• **Assignment**:
Would it be possible to output exactly, and only, the lines below from the one holding "800x600 pixels." to the last line, both included, with every picture left out?

[Dataset entries]

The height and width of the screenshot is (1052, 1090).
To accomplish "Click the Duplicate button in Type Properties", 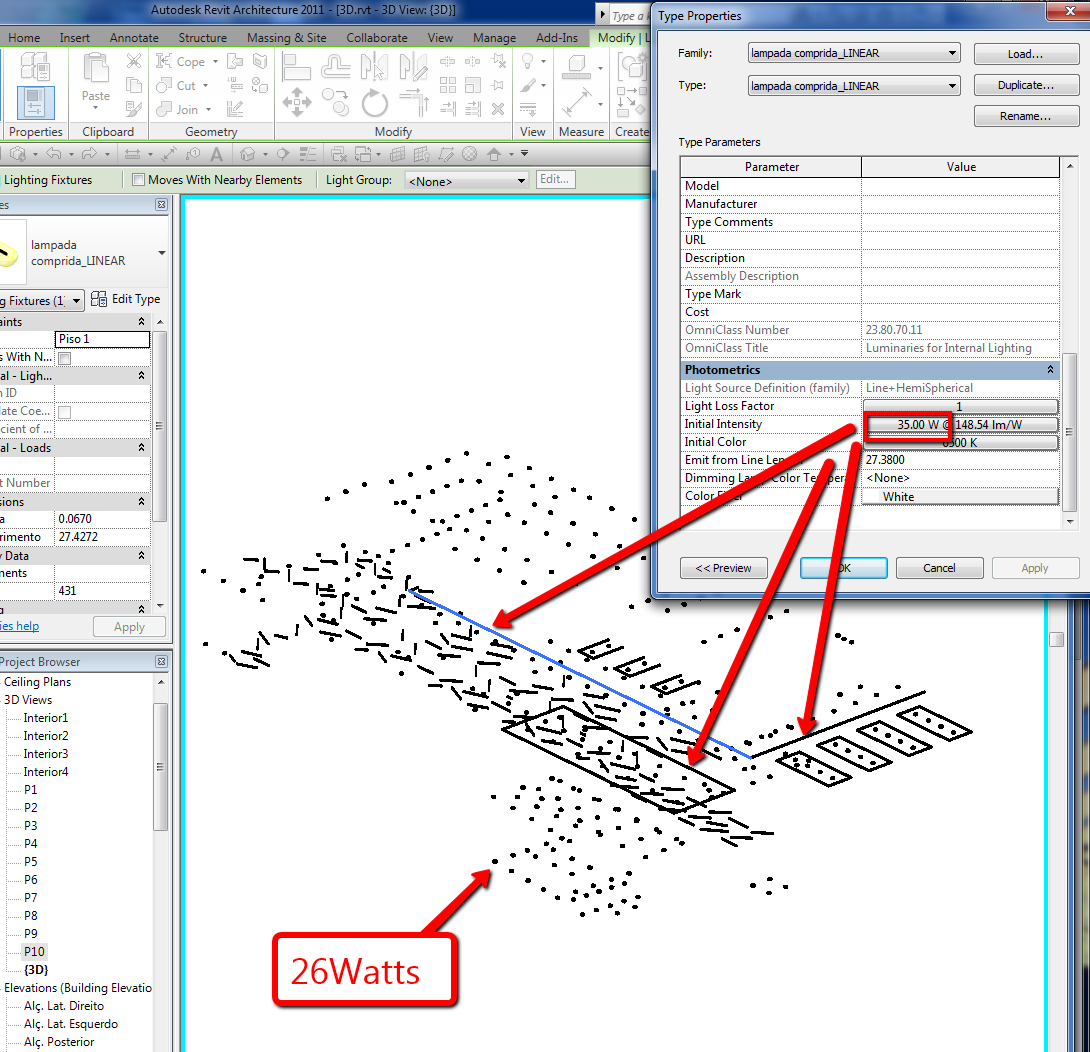I will [1026, 85].
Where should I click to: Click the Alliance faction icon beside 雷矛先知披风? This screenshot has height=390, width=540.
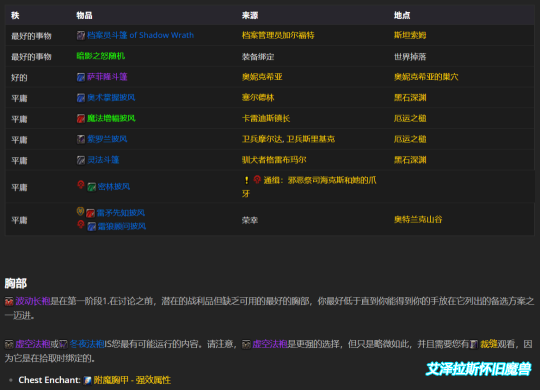[80, 211]
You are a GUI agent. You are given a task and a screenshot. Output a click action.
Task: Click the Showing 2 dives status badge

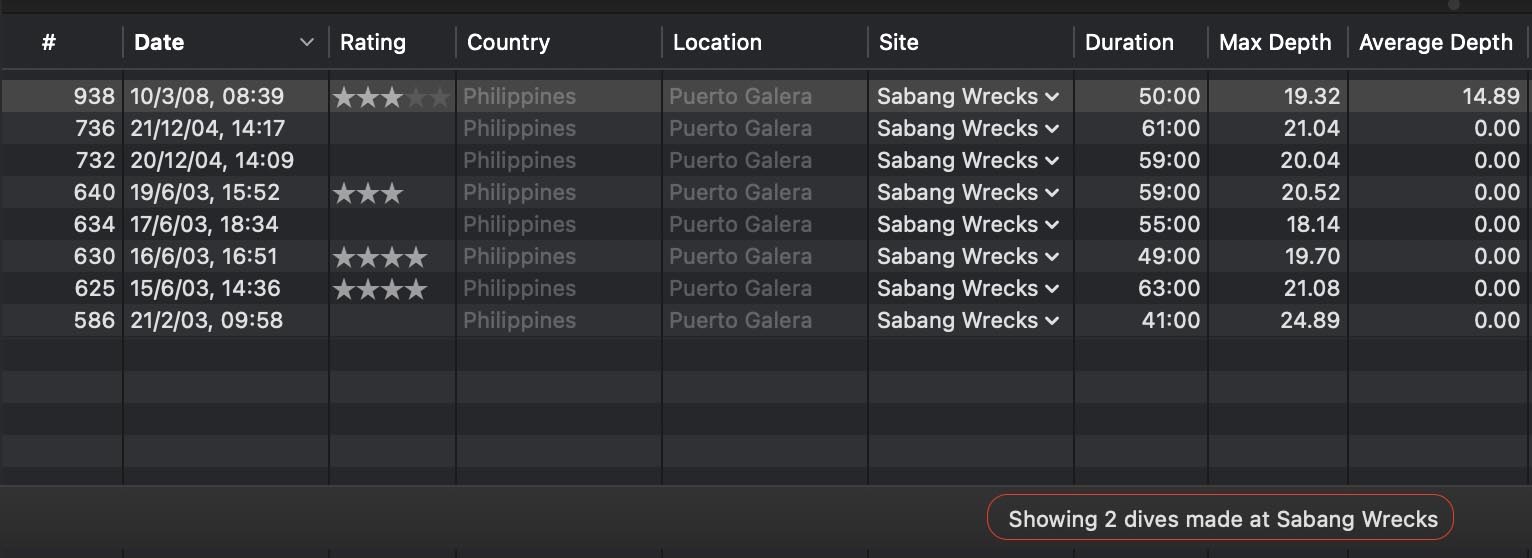pos(1221,519)
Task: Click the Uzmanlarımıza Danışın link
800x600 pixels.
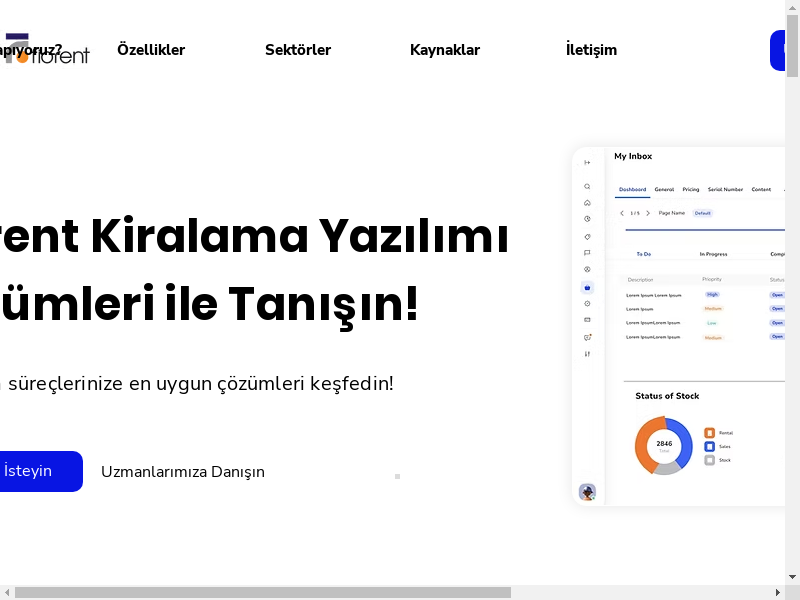Action: (x=183, y=472)
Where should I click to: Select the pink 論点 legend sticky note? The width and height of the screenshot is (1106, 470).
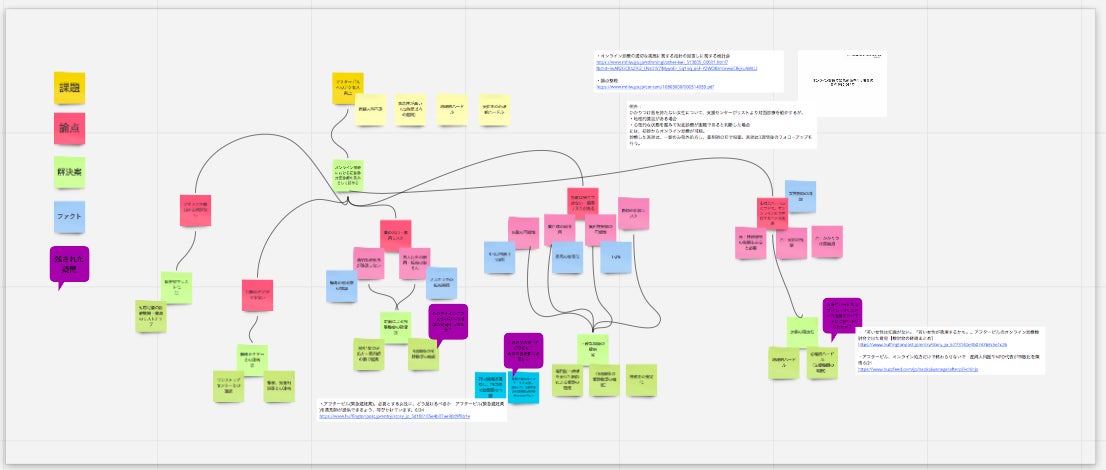coord(69,128)
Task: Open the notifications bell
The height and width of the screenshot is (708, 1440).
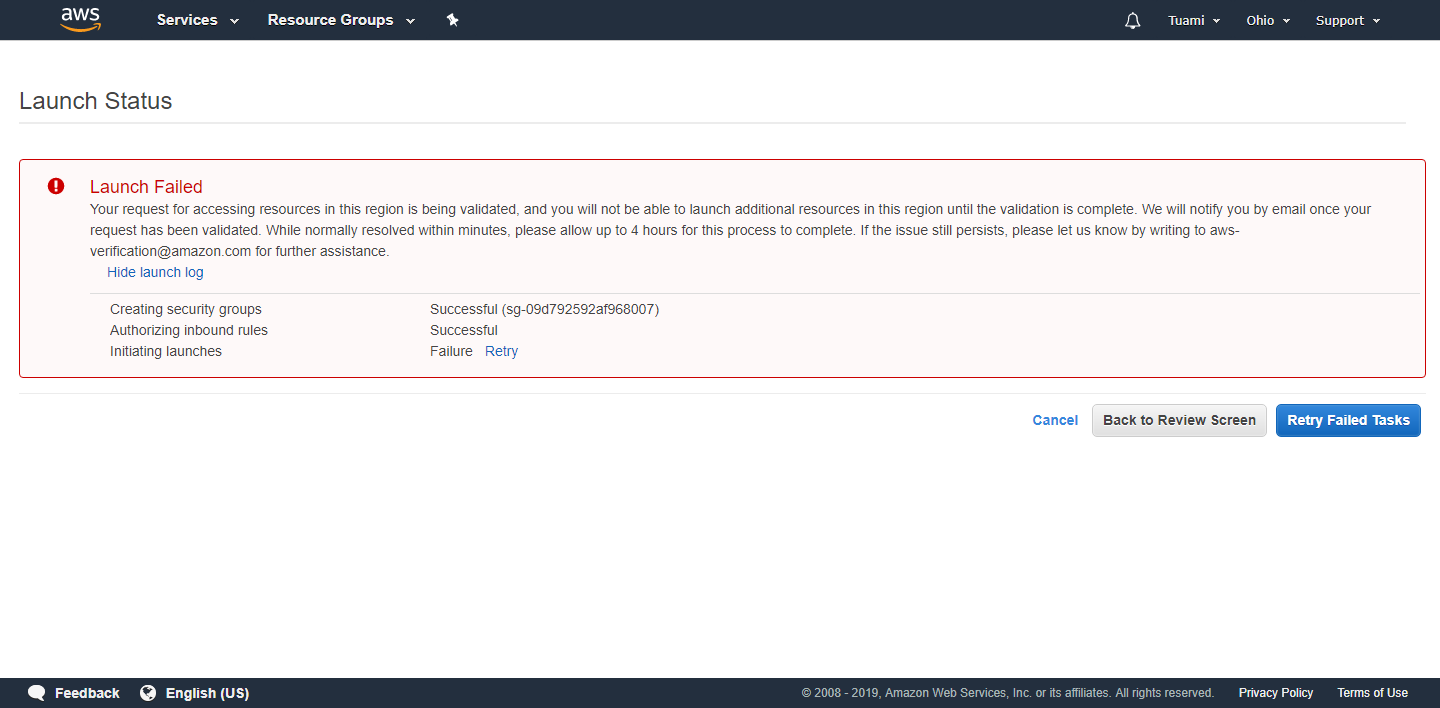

• **Answer to this task**:
800x600 pixels.
Action: (x=183, y=472)
Where should I click to: Select the pink 論点 legend sticky note? The width and height of the screenshot is (1106, 470).
coord(69,128)
Task: Open the notifications bell
The height and width of the screenshot is (708, 1440).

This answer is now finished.